== Material shown ==
☆ ☆ ☆ ☆

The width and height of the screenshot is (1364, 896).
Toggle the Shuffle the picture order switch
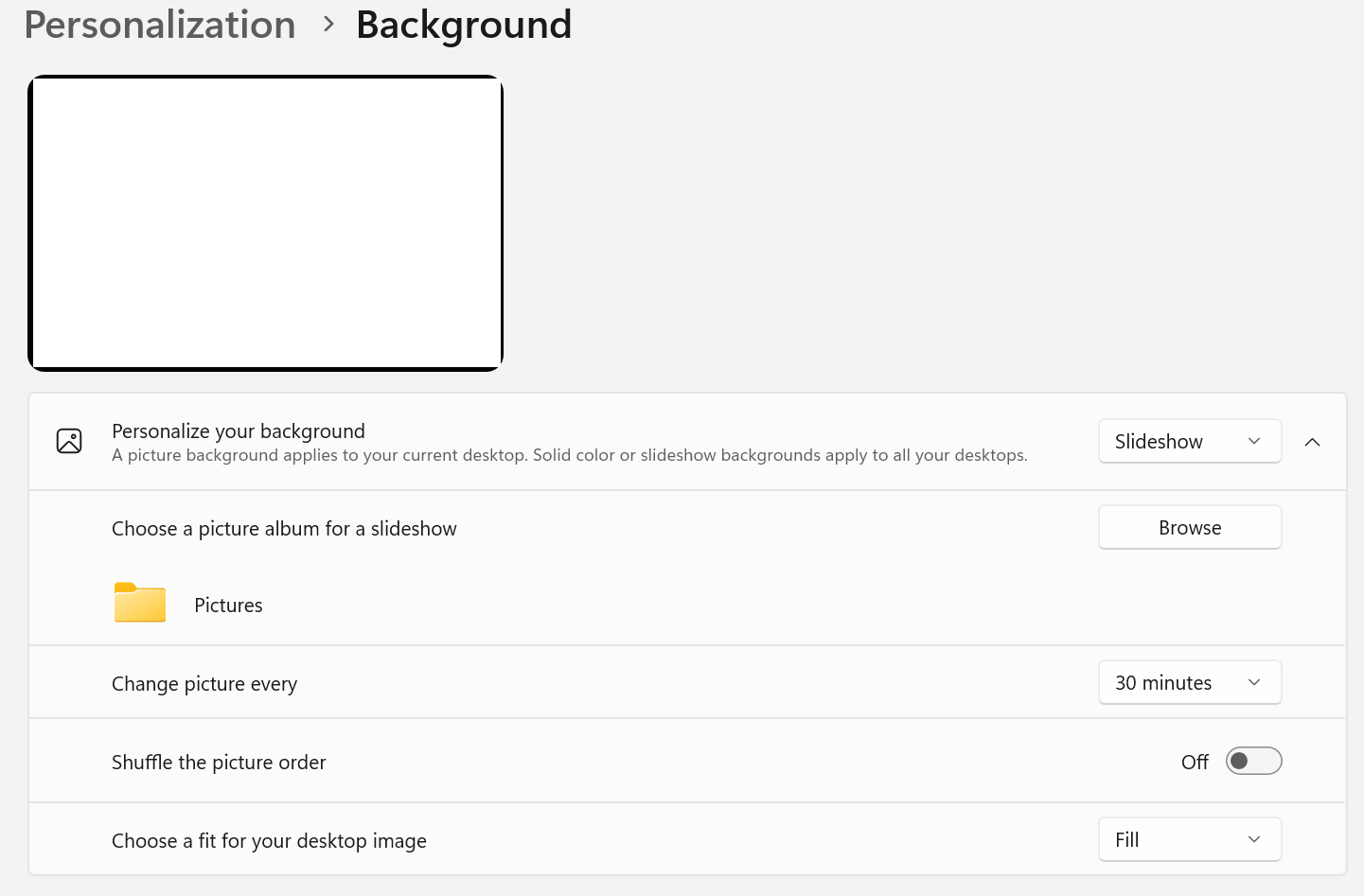point(1253,761)
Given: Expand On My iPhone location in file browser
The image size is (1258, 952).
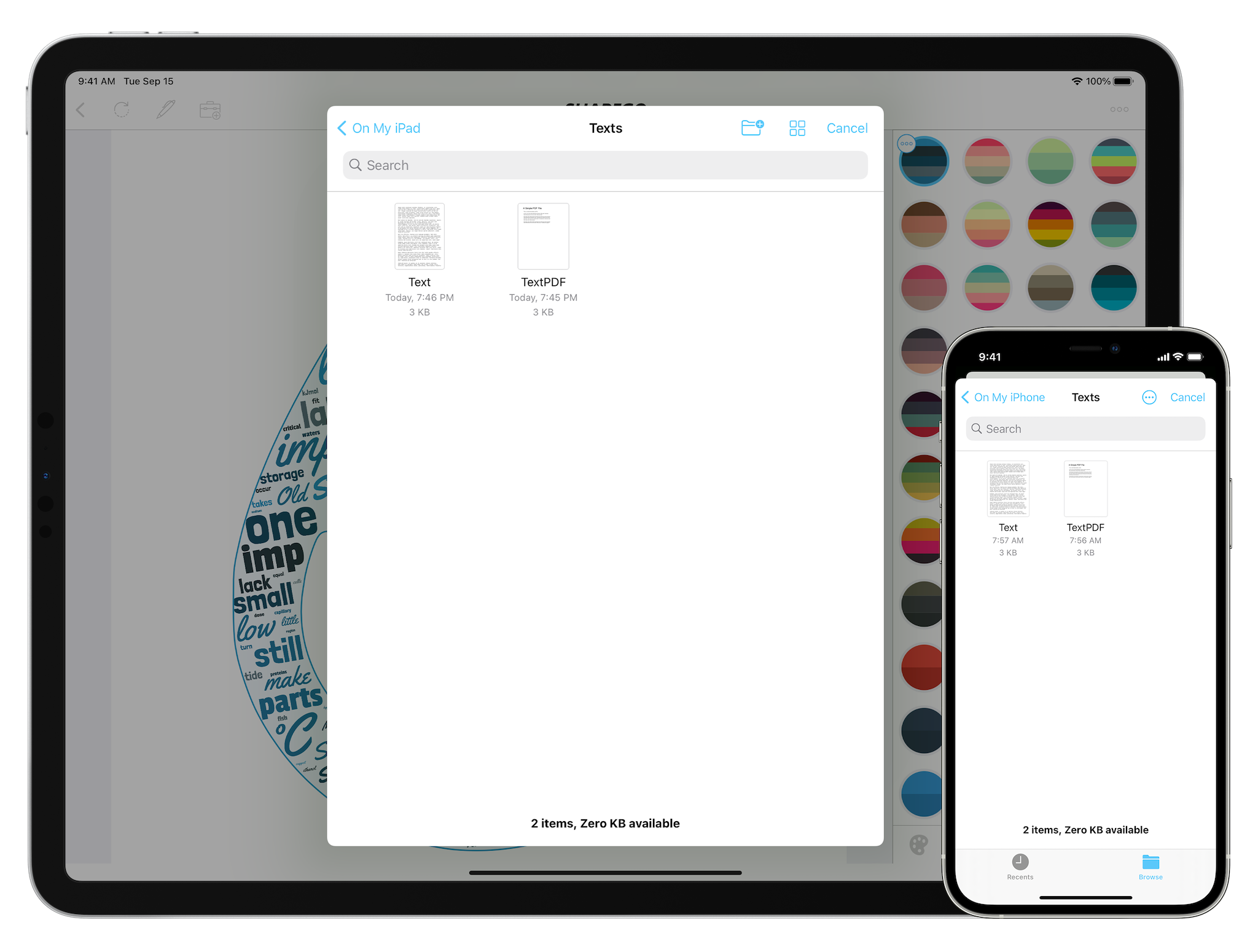Looking at the screenshot, I should [1005, 397].
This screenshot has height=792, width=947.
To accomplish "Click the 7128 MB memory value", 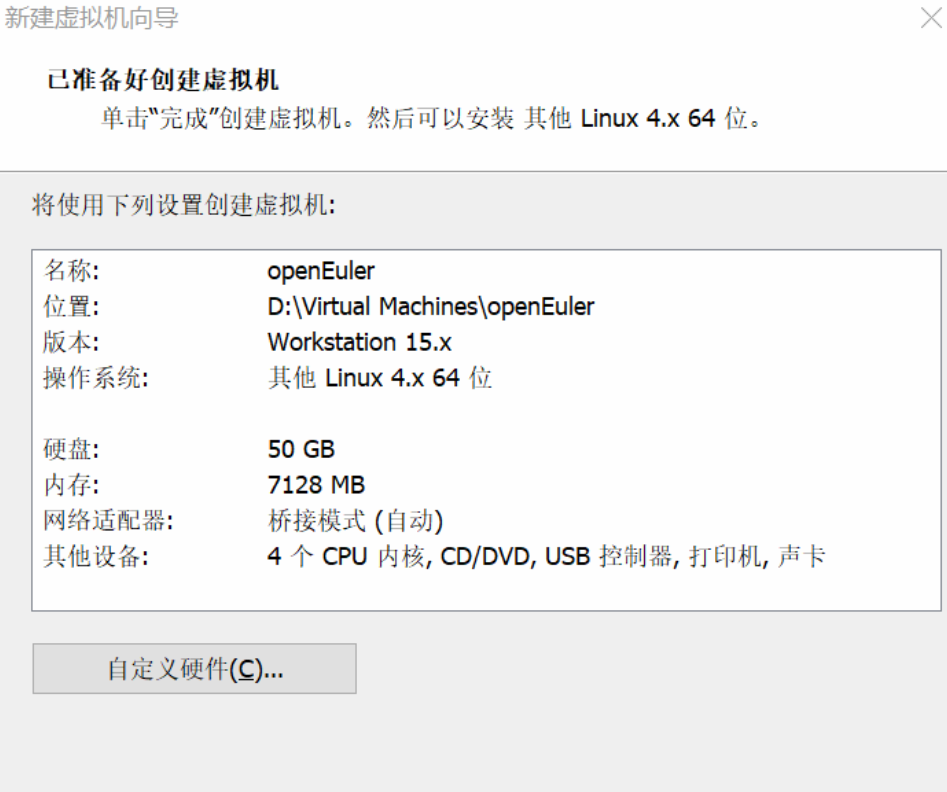I will pyautogui.click(x=316, y=485).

☆ ☆ ☆ ☆

Every line of the material that holds "height" should be copied out as the answer.

== Output of the task ==
The width and height of the screenshot is (1364, 896).
This screenshot has height=792, width=947.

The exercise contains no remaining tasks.